The President described the current “global reality” as influenced by four “major trends:
First: A growing number of “unresolved conflicts”:--some of them old, others new—are creating, extending or exacerbating tensions, which might lead to “full-scale military stand-offs”.
Second: A lack of trust among nations, which is leading to a new arms race, sanctions, trade wars and new rivalries in space, cyber-technology and artificial intelligence.
Third: A new North-South rivalry, which leads to protectionism and nationalism, exacerbates the debt crisis and leads to policies of nationalism and protectionism.
Fourth: Environmental degradation, most particularly from Climate Change. In Kazakhstan’s region of Central Asia, this manifests itself in desertification (No doubt made worse by the after-effects of many years of nuclear testing), glacial melting and the resultant depletion of supplies of drinking water.
Kazakhstan, the President said, has a very clear policy: “inclusive and sustainable development, comprehensive dialogue and peaceful endeavors”.
With great concern and obvious pride, President Tokayev pointed out the importance to Kazakhstan of achieving a nuclear weapon-free World. He was clearly critical of those few countries that still rely on nuclear arsenals in their “strategic defense calculations”. And he proudly also praised his predecessor, First President Nursultan Nazarbayev, for having closed down the test site at Semipalatinsk, which has so contaminated that region of the country, and so horribly hurt and disfigured so many of her citizens.
The President also mentioned the Kazakh-founded Nuclear Weapon-Free Zone in Central Asia, as well as other initiatives on which Kazakhstan leads the way, in ridding the entire world of these poisonous weapons.
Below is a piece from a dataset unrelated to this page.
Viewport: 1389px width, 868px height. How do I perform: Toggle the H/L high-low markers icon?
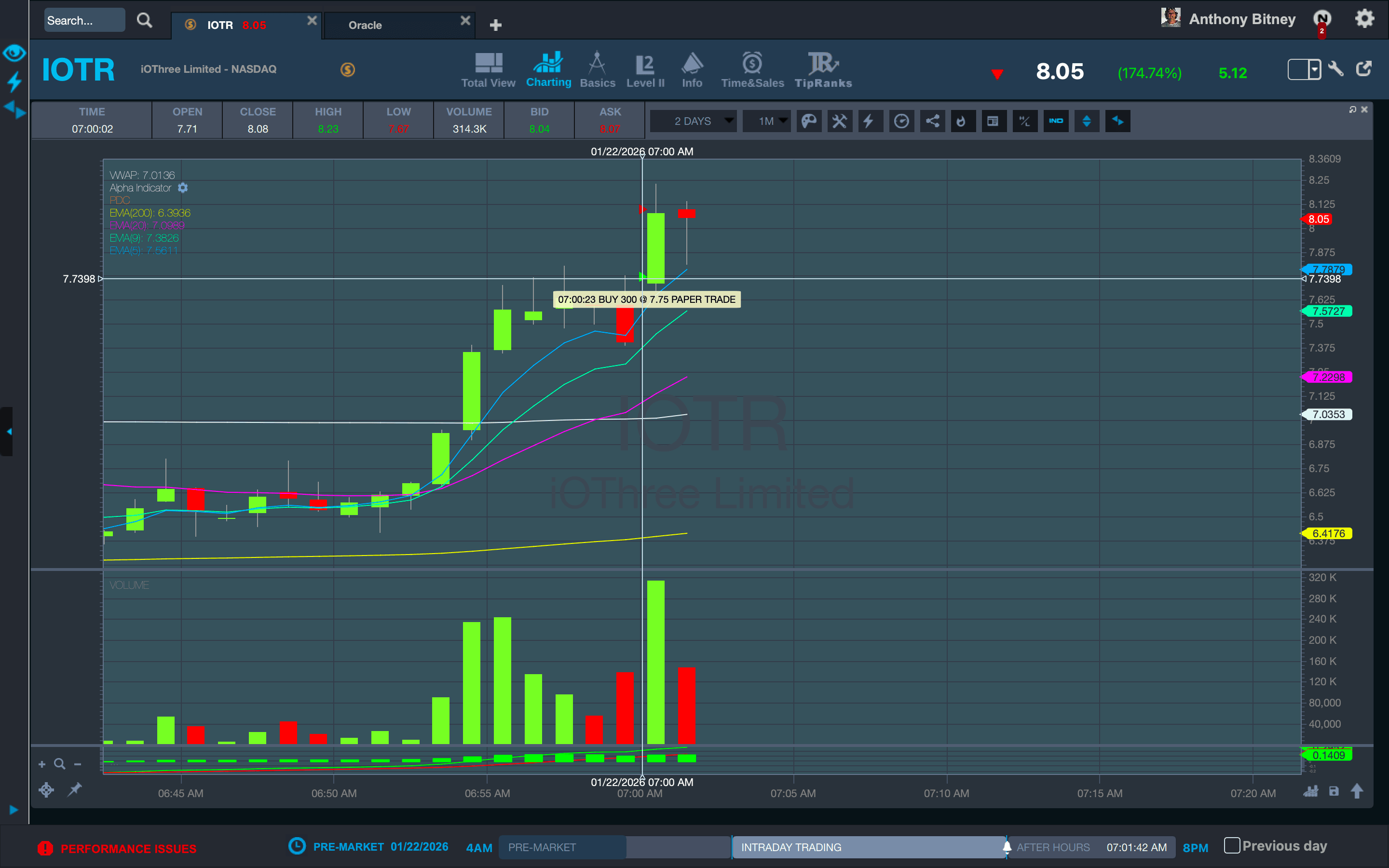click(1024, 121)
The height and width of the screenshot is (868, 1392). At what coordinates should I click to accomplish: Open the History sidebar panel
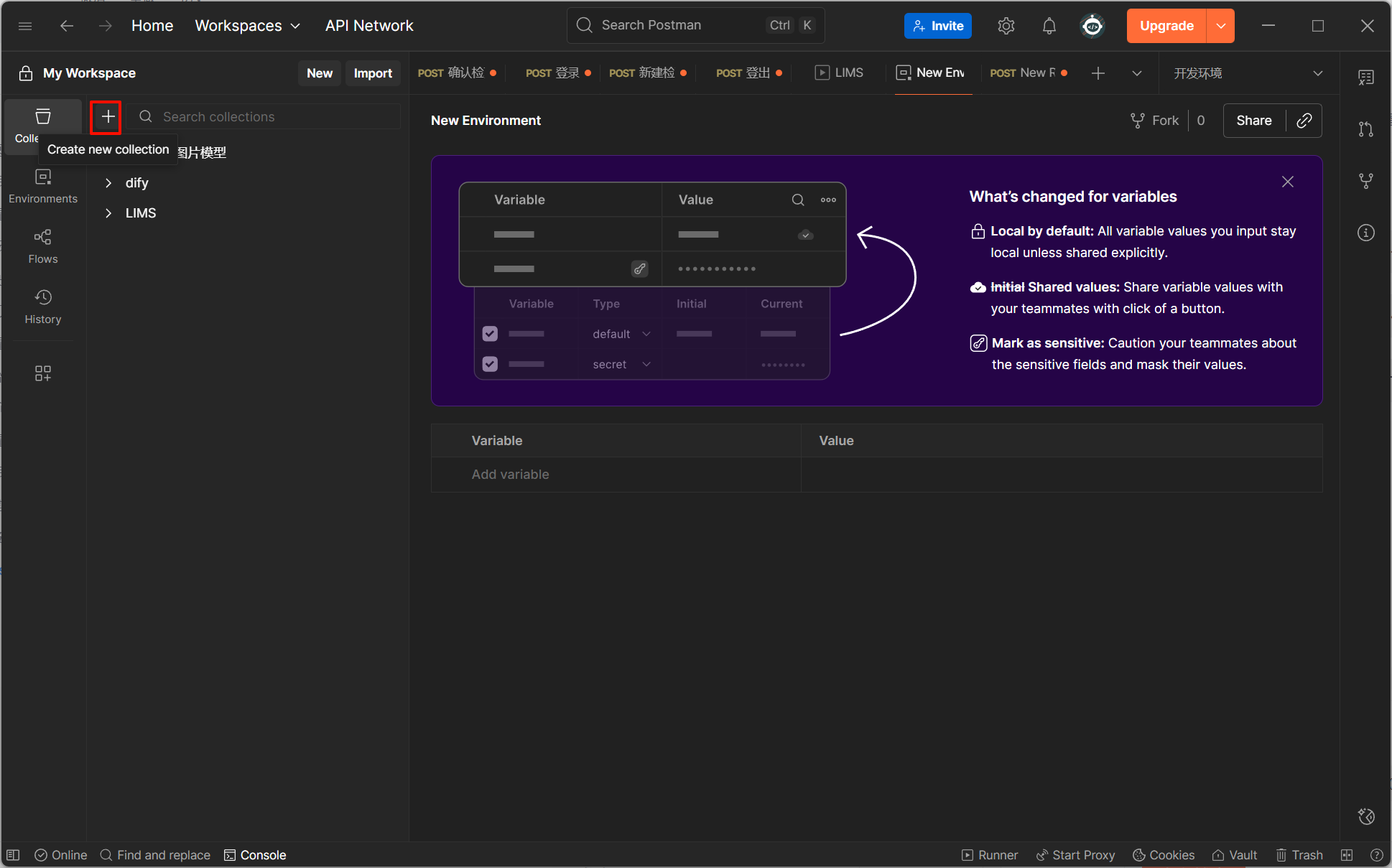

He also cited the Joint Comprehensive Plan of Action (commonly known as the “Iran Deal”) and the denuclearization of the Korean peninsula, as policies in need of support.
President Tokayev mentioned Kazakhstan’s recent two-year term on the Security Council, during which she emphasized Security, Non-Proliferation and Regional Cooperation. He also noted that Kazakhstan has recently become a “global center for dialogue of religions and civilizations”. She has also become much involved in Middle-East Peacemaking, hosting the “Astana Process” for negtiations among the Syrian parties.
President Tokayev advocated the creation of a Global Anti-Terrorism Network, with an eye toward achieving a World Free of Terrorism by the U.N.’s Centennial Year of 2045.
The President next turned to the economic development and integration of the Central Asian States, which he said had now entered “a next stage of development”. After recent high-level consultations, he asserted that Central Asia is becoming a “global stakeholder”. And Kazakhstan, as Central Asia’s largest economy, will be its leader.
Turning to a different part of Asia, President Tokayev said that Kazakhstan will continue to support the Afghan people, but there must be an “Afghan-owned and Afghan-led” peace process.
With regard to the United Nations itself, the President said that there must be a “bold and clear vision for U.N. reform, led by the Secretary-General”. Kazakhstan is fully prepared to be involved, and has based much of it future planning on the 2030 Agenda and S.D.G. (Sustainable Development Goals) targets. He noted that offices have been opened in Astana by 16 U.N. agencies, as well as a “U.N. Centre for S.D.G.’s”. And he spoke with pride of the nation’s participation in the Eurasian Economic Union and the “One Belt, One Road” project.
Mr. Tokayev said that Kazakhstan will continue along the road of “Continuity, Justice, Progress”, adding his commitment to the construction of a “modern welfare state”, a process he described as nothing less than a “profound political transformation”. He also described the open society he envisioned for Kazakhstan as one of “different opinions, but one nation”.
Rejecting populism as “mediocre policy”, he assured his listeners that he would be “steadfast in implementing my reform agenda”.
In summary, President Tokayev may be said to have made a most impressive debut before the United Nations, and that the impresion will bode well for his future leadership.